Are You at Risk for Shingles?
Keep reading, because the answer is probably yes. Here are the essential things to know about the virus.
You have a one-in-three chance of developing shingles. Those odds go up with a compromised immune system or a prolonged period of stress. Shingles, also called herpes zoster, is a disease that occurs when—for unknown reasons—the chickenpox virus reactivates in your nervous system. It mostly affects adults and is more painful and debilitating than the chickenpox you experienced as a child. On rare occasions, kids who've had chickenpox get shingles.
Is it likely I'll get it?
If you've had chickenpox (and 99% of Americans age 40 and older have), you can develop shingles. "Your risk increases with age, as overall immunity to any ailment drops," says Anne Louise Oaklander, M.D., associate professor of neurology at Harvard Medical School. You have a one-in-three chance of getting shingles during your lifetime. Those odds go up if your immune system is compromised or you are experiencing a prolonged period of stress.
How painful is it?
While the severity of symptoms varies from person to person, many women rank the intensity right up there with childbirth and kidney stones. "The virus spreads down your sensory nerves to your skin, which can cause extreme pain," says Oaklander. It could be mild or it could be more intense. For Wendy Crichton, a Denver resident who was diagnosed with shingles at age 43, the pain was "like a repeated knife stab in the back." Even the feel of a sheet against her skin became too much to bear.
Can I prevent it?
The shingles vaccine reduces the risk of contracting the disease by half in older adults and minimizes symptoms should you still become sick. However, it's only recommended for those 60 or older, according to the Centers for Disease Control and Prevention (CDC). That's because older people are most at risk for shingles complications, including chronic, debilitating pain called postherpetic neuralgia (PHN), says Wilbur Chen, M.D., assistant professor of medicine at the University of Maryland's School of Medicine's Center for Vaccine Development. Although the Food and Drug Administration approved the vaccine for people in their 50s, you'd need to consult with your M.D. and your insurance company, since it might not be covered, meaning you'd have to pay about $200 out of pocket for the shot.

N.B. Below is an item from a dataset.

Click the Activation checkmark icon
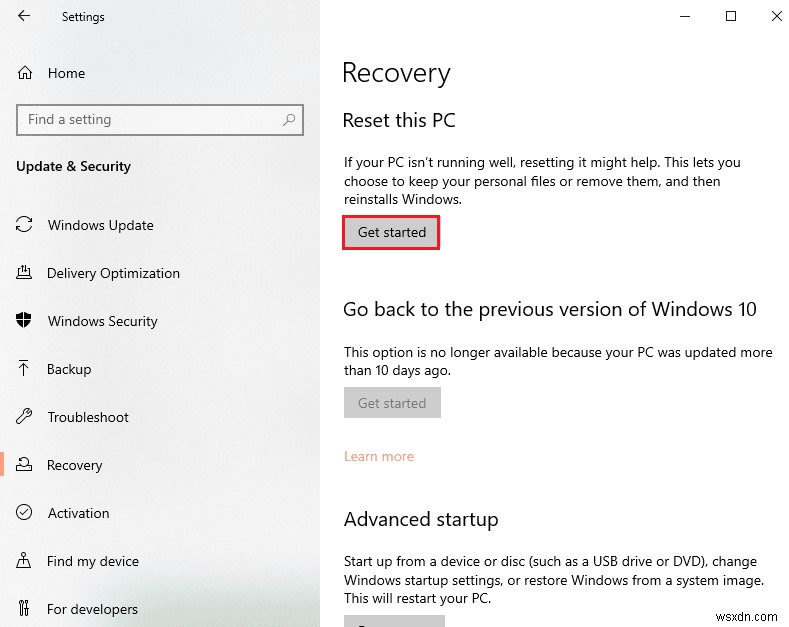pos(24,513)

What should I do if I get the virus?
Early treatment is critical, so it's important to recognize the symptoms (see Shingles Time Line, below). Prescription antiviral medications given at the early onset of symptoms can prevent or reduce severe pain and heal blisters faster. The same drugs halve the risk of PHN. Because you can have shingles more than once, you should get the Zostavax (shingles) vaccine as soon your doctor advises—even if you've already had the ailment. Studies suggest the vaccine is effective for at least six years, and the need for boosters is being researched.
Is my family at risk if I get sick?
You can't infect someone with shingles. But you can pass along the chickenpox virus—which causes shingles—to those who haven't had chickenpox or received the varicella (chickenpox) vaccine. The virus spreads through direct contact (with blisters). So if your kids or husband haven't had chickenpox, avoid direct contact or isolate yourself—perhaps by staying in one room—so you don't pass the disease on to them.
Shingles Time Line
First Signs: An unexplained burning sensation, tingling pain or itch on just one side of the back, chest, rib cage, waist or face. This can last for weeks, but usually just several days. You also may feel feverish, achy, tired or have a headache.
Week 1: A rash of pus-filled blisters clustered as a band or stripe (called a dermatome) appears on one side of your chest, back or face (although the bumps may crop up anywhere). The burning sensation in the rash area is accompanied by mild to severe pain and itching.
Week 2: Rash blisters break open, scab over and start to heal.
Week 3 to 4: Scabs fall off and the rash begins to fade.
Week 4 and beyond: Pain and itch diminish, although they can last for months, sometimes years.